Background

The majority of TF activity assays are based on measurement of FX activation by TF in the presence of FVII/FVIIa. This requires long incubation, which may result in TF-independent activity of FX and inaccurate measurement of TF activity.

Aim

To develop a sensitive and specific TF activity assay, which does not register a non-specific TF activity, using commercial coagulation factors.

Methods

TF activity was measured based on the ability of TF to accelerate the activation of FX by FVIIa in the presence of FV/Va, prothrombin and phospholipids.
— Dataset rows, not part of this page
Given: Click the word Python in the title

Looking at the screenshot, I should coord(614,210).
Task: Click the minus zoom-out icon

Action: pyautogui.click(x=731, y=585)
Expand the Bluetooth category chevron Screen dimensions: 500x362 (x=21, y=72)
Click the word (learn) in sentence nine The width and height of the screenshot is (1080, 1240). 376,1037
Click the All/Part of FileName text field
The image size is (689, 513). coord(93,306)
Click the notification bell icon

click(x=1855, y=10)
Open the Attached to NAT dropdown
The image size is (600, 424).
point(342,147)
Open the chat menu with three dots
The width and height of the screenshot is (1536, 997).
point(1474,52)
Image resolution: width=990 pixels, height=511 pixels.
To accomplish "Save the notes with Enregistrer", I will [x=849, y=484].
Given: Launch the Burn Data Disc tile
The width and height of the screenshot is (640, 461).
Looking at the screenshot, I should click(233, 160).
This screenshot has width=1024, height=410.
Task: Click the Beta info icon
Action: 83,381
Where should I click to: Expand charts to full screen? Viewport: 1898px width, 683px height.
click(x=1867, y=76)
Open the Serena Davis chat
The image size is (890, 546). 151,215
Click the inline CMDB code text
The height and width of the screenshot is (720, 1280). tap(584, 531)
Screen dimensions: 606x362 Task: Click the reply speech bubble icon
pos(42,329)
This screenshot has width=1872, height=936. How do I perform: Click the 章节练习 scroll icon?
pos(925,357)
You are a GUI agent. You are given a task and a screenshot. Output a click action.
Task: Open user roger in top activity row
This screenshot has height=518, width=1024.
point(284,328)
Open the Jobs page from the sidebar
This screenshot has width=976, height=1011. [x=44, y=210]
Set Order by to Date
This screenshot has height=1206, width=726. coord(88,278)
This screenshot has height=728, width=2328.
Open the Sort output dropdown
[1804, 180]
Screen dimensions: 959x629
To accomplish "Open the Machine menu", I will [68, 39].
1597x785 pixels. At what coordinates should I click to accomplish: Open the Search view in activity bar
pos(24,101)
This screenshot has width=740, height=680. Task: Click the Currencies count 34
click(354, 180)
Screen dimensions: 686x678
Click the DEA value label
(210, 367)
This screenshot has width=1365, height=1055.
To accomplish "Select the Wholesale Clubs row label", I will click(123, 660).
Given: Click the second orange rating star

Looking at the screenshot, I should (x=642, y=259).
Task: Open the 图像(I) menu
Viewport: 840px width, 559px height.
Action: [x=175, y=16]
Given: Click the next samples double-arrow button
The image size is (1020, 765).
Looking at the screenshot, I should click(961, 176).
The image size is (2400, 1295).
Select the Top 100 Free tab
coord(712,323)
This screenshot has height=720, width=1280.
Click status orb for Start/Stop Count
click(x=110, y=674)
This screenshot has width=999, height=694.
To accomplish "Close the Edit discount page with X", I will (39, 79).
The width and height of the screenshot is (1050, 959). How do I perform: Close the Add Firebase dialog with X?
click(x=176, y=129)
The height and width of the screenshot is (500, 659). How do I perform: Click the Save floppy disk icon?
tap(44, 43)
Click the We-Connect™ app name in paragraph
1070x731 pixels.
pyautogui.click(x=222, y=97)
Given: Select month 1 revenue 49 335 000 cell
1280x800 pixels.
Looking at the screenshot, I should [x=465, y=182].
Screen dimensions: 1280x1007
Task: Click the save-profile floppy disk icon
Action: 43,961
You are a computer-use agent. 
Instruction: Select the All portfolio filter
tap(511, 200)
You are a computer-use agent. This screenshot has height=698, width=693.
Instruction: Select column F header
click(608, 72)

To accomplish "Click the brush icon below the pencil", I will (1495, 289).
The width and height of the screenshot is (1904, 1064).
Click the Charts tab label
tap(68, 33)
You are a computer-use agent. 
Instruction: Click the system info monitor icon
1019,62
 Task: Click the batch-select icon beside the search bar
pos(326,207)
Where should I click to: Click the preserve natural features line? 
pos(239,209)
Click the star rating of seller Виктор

Following 4 min incubation at 37°C, TF activity was quantified in test samples of different nature by thrombin generation using a chromogenic substrate.

Results

The TF activity assay proved high sensitivity (low fM range) and specificity, assessed by neutralization of TF activity by anti-TF antibody and the use of FVIIai. TF activity was detected in extracellular vesicles (EVs) derived from HAP1-TF+ cells, while no activity was measured in EVs from HAP1-TF/KO cells. The assay was applicable for measurement of TF activity on the surface of live endothelial cells and monocytes activated in vitro, and cell lysates. Infusion of low dose lipopolysaccharide (2 ng/kg bodyweight endotoxin) caused a transient 8-fold increase (peaked at 4 hours) in TF activity in EVs isolated from plasma of healthy volunteers.

Conclusion

Our assay provides a fast, sensitive and specific measurement of TF activity. It reliably quantifies TF activity on cell surface, cell lysate and isolated EVs. The assay can be used for laboratory and clinical research.